Report debate the Netherlands out of the Euro?

On friday 24 june a few (former-)MEP's and experts on Europe met in the 'House of Europe' to discuss the Eurocrisis and the prospects for the European Union, considering current difficulties in the supranational cooperation.

On Friday 24th of June a debate on the euro and the Netherlands took place in the recently reopened “House of Europe” in the Hague. The debate was organized by the Jean Monnet Centre of Excellence. Among the participants were MEPs Dennis de Jong (SP) and Gerben Jan Gerbrandy (D’66), former MEP Jan Marinus Wiersma (PvdA), Alfred Kleinknecht (Professor Economics, TU Delft), Amy Verdun (Prof. Political Science & Jean Monnet Ad Personnam Chair University of Victoria) and Bernard Steunenberg (Professor Public Administration & Jean Monnet Ad Presonnam Chair Leiden University). The politicians and experts discussed aspects of the current Eurocrisis. The discussion was expertly moderated by Roel Janssen (former Political Editor of the NRC Handelsblad).

The participants argued that instead of debating whether the Netherlands should leave the Euro, the real question was whether Greece should do so. Dennis de Jong kicked off by stating that the current Greek situation was very dramatic. “So the people that claim that all loans will be repaid are simply fooling us”. De Jong saw the Greek reform measures as another expression of the European Union’s neoliberal slant. He feared that the crisis would be grist to the mill of the economic right and would also serve as justification for all the current cutbacks in the Netherlands, utilized under the guise of “never waste a good crisis”. For these reasons De Jong was in favour of restructuring Greece’s debt. Further support for debt payments would only be, according to him, funding European banks and not really supporting the Greeks

Gerben Jan Gerbrandy (from the European liberals) clearly had a different opinion, namely that the design of the euro system was to blame for the crisis. “We made a critical design error in the beginning by only employing a joint monetary policy, without looking at a joint economic policy”. ”We also made the mistake to provide the Greeks with the opportunity to enjoy the benefits of low interest loans for too long”.

Furthermore, the Stability and Growth Pact had failed, especially when Germany and France breached the rules and went unpunished. Metaphorically, he said “the EU is like a patient with a gaping wound that is being patched time and time again with small plasters, this will continue until we run out of plaster, or the patient dies”. According to Gerbrandy we should have applied a firm bandage much earlier, that is, by instituting a much bigger emergency fund in order to lessen the risks.

Jan Marinus Wiersma also found the crisis was a perfect excuse for austerity measures, but he saw the failure of Europe and its politicians in failing to regulate the banks after the 2008 crisis. Therefore, now, he said, politicians “watch their language”, because every remark or statement could potentially have far-reaching consequences for the financial markets. Furthermore, there is a possibility that the crisis would not be limited to Greece, but other weak Euro countries could be contaminated as well. Wiersma stated that “90% of the people he spoke to about this crisis ensured that Greece could never repay its debts”. He argued that “we should look beyond these debts and at the perspective for future growth and the Eurozone situation in general”. Wiersma pleaded for a more “just or fair” way of European integration. Politicians should involve citizens in an open and fair way when taking further steps of integration.
++++
> Check your understanding:
1 - In the report on the euro debate, why do politicians now "watch their language," according to Wiersma? Answer in one to three sentences.
2 - Continue the report on the euro debate from where it stops.

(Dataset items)
++++
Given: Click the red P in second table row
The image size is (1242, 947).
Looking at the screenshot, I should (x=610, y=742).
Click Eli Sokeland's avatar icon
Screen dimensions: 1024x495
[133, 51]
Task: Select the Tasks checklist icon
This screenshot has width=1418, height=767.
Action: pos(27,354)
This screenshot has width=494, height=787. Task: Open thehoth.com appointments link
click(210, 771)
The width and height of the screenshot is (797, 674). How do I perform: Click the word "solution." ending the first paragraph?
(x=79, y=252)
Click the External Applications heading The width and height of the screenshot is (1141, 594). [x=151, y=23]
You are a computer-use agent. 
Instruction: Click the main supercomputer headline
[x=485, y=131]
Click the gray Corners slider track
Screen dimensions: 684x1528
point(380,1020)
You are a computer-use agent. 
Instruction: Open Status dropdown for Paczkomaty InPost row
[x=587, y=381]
++++
> Answers to each task:
1 - Wiersma said that any remark or statement from a politician could have far-reaching consequences for the financial markets. He linked this caution to the failure of Europe and its politicians to regulate the banks after the 2008 crisis.

2 -
Alfred Kleinknecht argued that the real problem has received very little attention in the media, namely that the big export surpluses of the Netherlands and Germany have been made possible by Greek and other South European consumption and by cheap credit made possible by the euro. “You don’t need to be an economist to see this will cause problems in the long run”. “The Netherlands and Germany have pursued too aggressive export policies and have enjoyed a competitive position due to the favourable economic climate in the eurozone,. Furthermore, he suggested Greece was an exception in that it owed its debt to public spending and the size of its public sector. By contrast, in other Eurozone member states which are currently in trouble, like Ireland and Spain, the high debt level has been caused by bank bailouts for the private sector. Therefore, Kleinknecht suggested this was evidence for the arguments of those who had long argued the euro was doomed from the start and suggested that there should be a revision of economic policies for the whole Eurozone.

“Are we still willing to put in effort for Europe?” is what Amy Verdun was wondering. According to her, the current crisis has been made worse by the fact that politicians have not defended the Union more robustly and that they have given the impression not to be committed to the European project.. Politicians have not shown that they reflect on the future shape of the EU despite fact that they might be forced to do so in “big fat crises” when heads of government “have to reopen negotiations” in order to attune financial and economic policies. She suggested that perhaps it would have been good to compare the Union to other (federal) models like Canada or the US in order learn how to address issues of multi level governance. What is clear, however, is that “they need to signal how they see the future, for the short as well as the long term”.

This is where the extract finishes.